Characterization of IgG monomers & their aggregates
Determining the components, and their proportion, in a protein sample is essential for the improvement of candidate formulations and characterization of final formulations.
Characterization of IgG monomers & their aggregates
Determining the components, and their proportion, in a protein sample is essential for the improvement of candidate formulations and characterization of final formulations.
Introduction
In biopharmaceutical formulations one of the key factors that manufacturers need to understand is the propensity of their samples to aggregate. Aggregates in biologic drugs are undesirable for two reasons. They reduce the amount of active ingredient in the sample, thereby reducing efficacy, and they can stimulate immunogenic responses in the body. This in turn can lead to more rapid clearance of the drug and again reduce efficacy, or in some cases can lead to severe immune responses. Full characterization of protein drug samples is therefore necessary both for those developing formulations and those characterizing final products. It is therefore extremely important to have a technique which can both measure the amount of different protein aggregate components and identify and characterize each of them. In this way a sample can be fully characterized and understood.

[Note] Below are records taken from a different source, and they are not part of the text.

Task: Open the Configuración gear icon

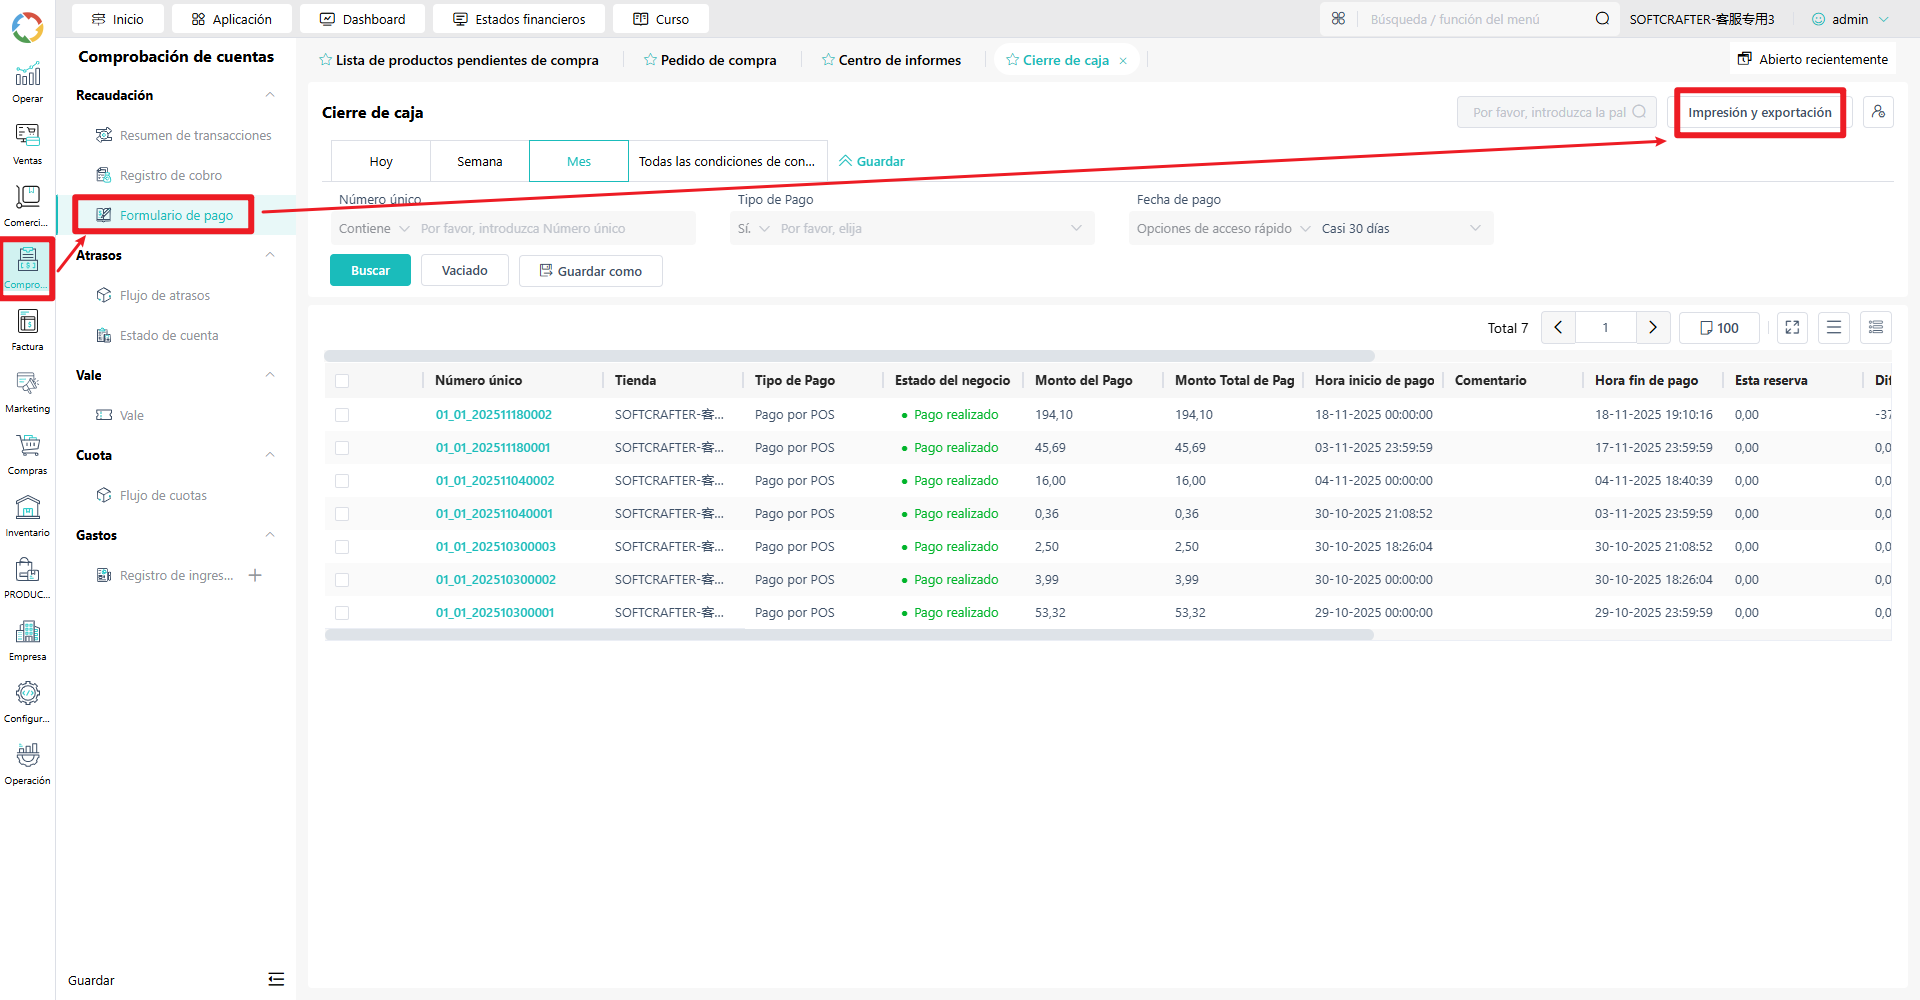Action: 27,702
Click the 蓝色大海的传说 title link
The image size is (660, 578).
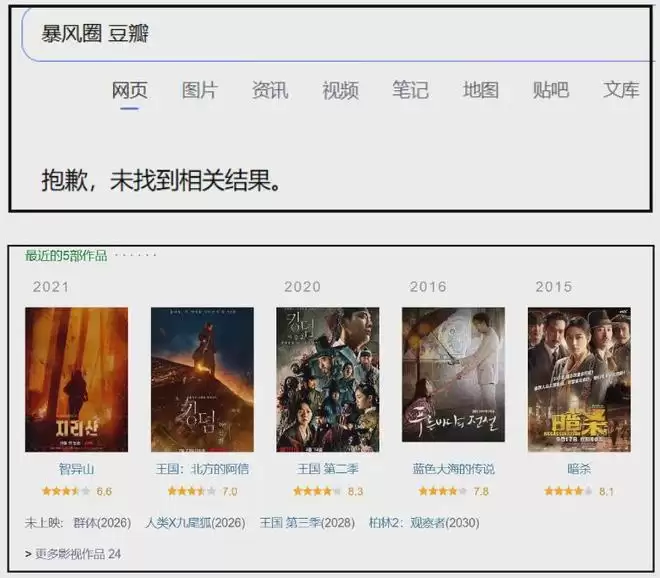click(x=453, y=469)
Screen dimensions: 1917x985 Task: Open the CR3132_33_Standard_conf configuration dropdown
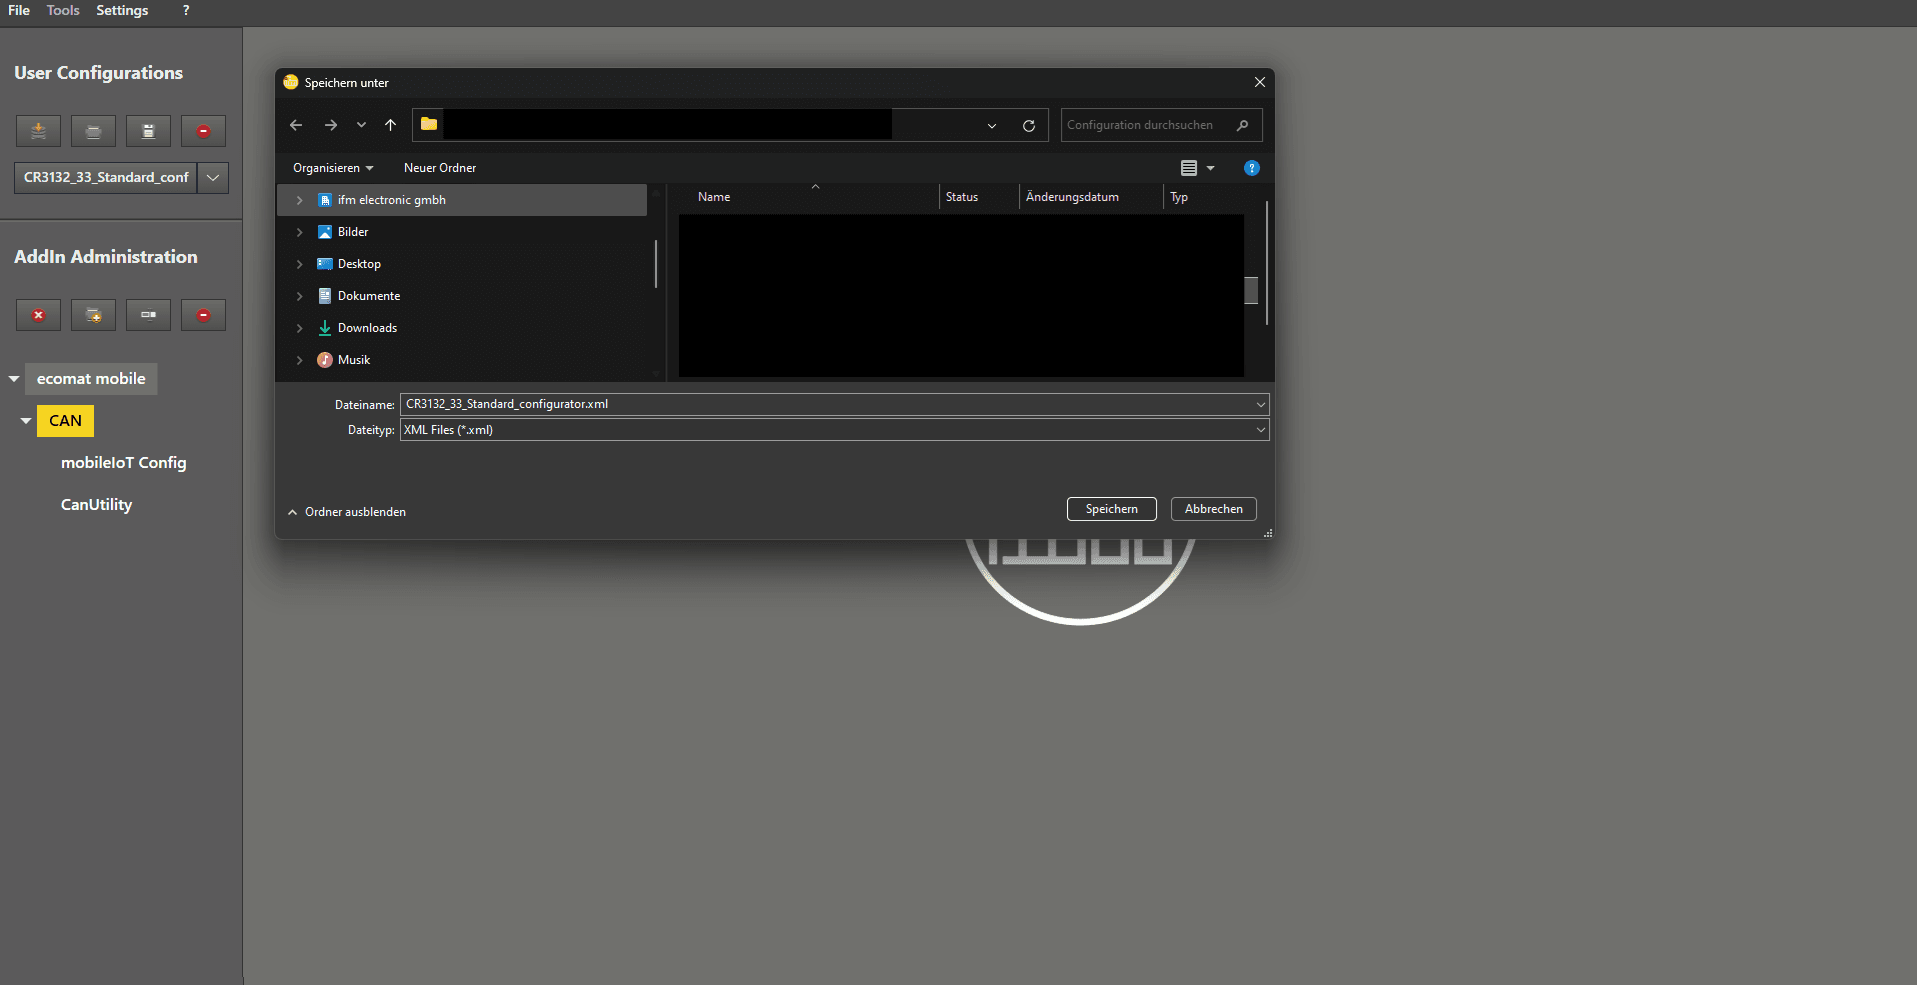pos(213,178)
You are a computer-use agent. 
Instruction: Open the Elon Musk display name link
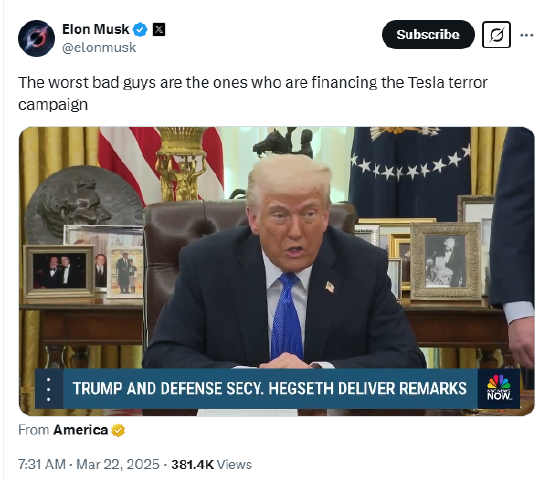(x=96, y=29)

Traditionally, the determination of such information has employed size exclusion chromatography (SEC). Using SEC, sample components can be identified by their molecular weights in a process that compares the retention volume of analyte molecules through a size exclusion column against that of a series of standards with known molecular weights. In addition, the relative amounts of each component can be simply extracted from the respective peak areas providing that a concentration detector is used to record the elution and the relevant extinction coefficients are known.